- Talmaza Location in Moldova
- Coordinates: 46°38′N 29°40′E﻿ / ﻿46.633°N 29.667°E
- Country: Moldova
- District: Ștefan Vodă District

Population (2014 census)
- • Total: 6,341
- Time zone: UTC+2 (EET)
- • Summer (DST): UTC+3 (EEST)
- Website: www.talmaza.info

= Talmaza =

Talmaza is a village in Ștefan Vodă District, Moldova.

== Demographics ==

The village has a population of 8069 residents; 4907 males and 3162 females. There are 937 residents aged 60 and older. There are 44 first grade and 206 second grade students. There were 80 children born and 109 deaths in 2010.

== Economy ==

Agricultural lands of the community cover 6068.3 ha, 5184.9 of which are arable. Pastures equal 793.1 hectares, forests - 2263.7 and water basin 329.4 hectares. The animal population is approximately 4660 goats and sheep, 420 bovines (including 264 cows), and 64 horses.

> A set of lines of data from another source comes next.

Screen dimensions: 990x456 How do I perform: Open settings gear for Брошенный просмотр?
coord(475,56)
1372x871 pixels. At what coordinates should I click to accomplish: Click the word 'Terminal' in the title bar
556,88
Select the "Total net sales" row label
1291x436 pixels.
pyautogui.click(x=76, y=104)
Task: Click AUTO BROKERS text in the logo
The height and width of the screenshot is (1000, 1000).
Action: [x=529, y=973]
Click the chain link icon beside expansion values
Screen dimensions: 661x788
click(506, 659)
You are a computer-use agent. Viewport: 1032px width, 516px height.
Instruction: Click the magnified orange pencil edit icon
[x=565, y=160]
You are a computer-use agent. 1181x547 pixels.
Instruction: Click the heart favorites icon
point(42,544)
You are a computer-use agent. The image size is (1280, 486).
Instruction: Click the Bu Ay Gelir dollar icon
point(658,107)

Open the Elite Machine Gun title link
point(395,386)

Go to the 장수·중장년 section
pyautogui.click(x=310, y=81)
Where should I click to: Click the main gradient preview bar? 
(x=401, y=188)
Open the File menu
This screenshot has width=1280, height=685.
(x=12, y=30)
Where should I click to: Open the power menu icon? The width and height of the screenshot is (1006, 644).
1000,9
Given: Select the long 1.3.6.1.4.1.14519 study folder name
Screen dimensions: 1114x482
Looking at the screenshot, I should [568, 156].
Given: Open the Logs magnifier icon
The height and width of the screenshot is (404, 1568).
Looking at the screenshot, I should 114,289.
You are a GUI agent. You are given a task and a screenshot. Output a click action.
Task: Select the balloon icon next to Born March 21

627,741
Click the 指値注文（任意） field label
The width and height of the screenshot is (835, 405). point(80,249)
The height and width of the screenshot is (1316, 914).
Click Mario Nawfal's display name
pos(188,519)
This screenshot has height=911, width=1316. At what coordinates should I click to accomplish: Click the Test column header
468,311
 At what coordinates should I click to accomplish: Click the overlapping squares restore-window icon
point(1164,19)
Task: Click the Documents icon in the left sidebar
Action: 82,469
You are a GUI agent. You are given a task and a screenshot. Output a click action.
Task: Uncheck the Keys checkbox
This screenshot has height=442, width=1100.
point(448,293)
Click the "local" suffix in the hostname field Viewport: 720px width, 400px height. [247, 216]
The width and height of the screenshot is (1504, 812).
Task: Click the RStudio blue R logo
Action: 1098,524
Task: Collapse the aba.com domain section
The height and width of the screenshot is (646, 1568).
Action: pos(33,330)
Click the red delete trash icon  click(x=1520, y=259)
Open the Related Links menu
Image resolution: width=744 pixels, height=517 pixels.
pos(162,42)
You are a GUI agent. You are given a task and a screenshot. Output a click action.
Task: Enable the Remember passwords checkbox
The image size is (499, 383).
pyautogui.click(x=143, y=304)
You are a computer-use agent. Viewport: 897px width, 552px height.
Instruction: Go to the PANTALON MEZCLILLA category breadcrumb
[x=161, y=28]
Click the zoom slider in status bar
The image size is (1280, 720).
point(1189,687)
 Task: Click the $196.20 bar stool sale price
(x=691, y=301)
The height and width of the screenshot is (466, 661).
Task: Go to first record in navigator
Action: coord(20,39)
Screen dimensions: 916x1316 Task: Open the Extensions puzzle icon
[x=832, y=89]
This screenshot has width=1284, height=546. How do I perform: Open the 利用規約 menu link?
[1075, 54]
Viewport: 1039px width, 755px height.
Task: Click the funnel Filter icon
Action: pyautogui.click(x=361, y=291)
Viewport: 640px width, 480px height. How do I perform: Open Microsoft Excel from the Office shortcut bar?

Over 100 companies and entrepreneurs are there; 24 in commerce, 16 in agriculture (including 2 cattle farms), 12 in public services, 6 in transportation, 4 in medicine/pharmaceuticals, 1 in construction and 1 in telecommunications.

== Services ==

Public institutions include two primary schools (grades 1-9), one high school (grades 10-12), three kindergartens and one hospital.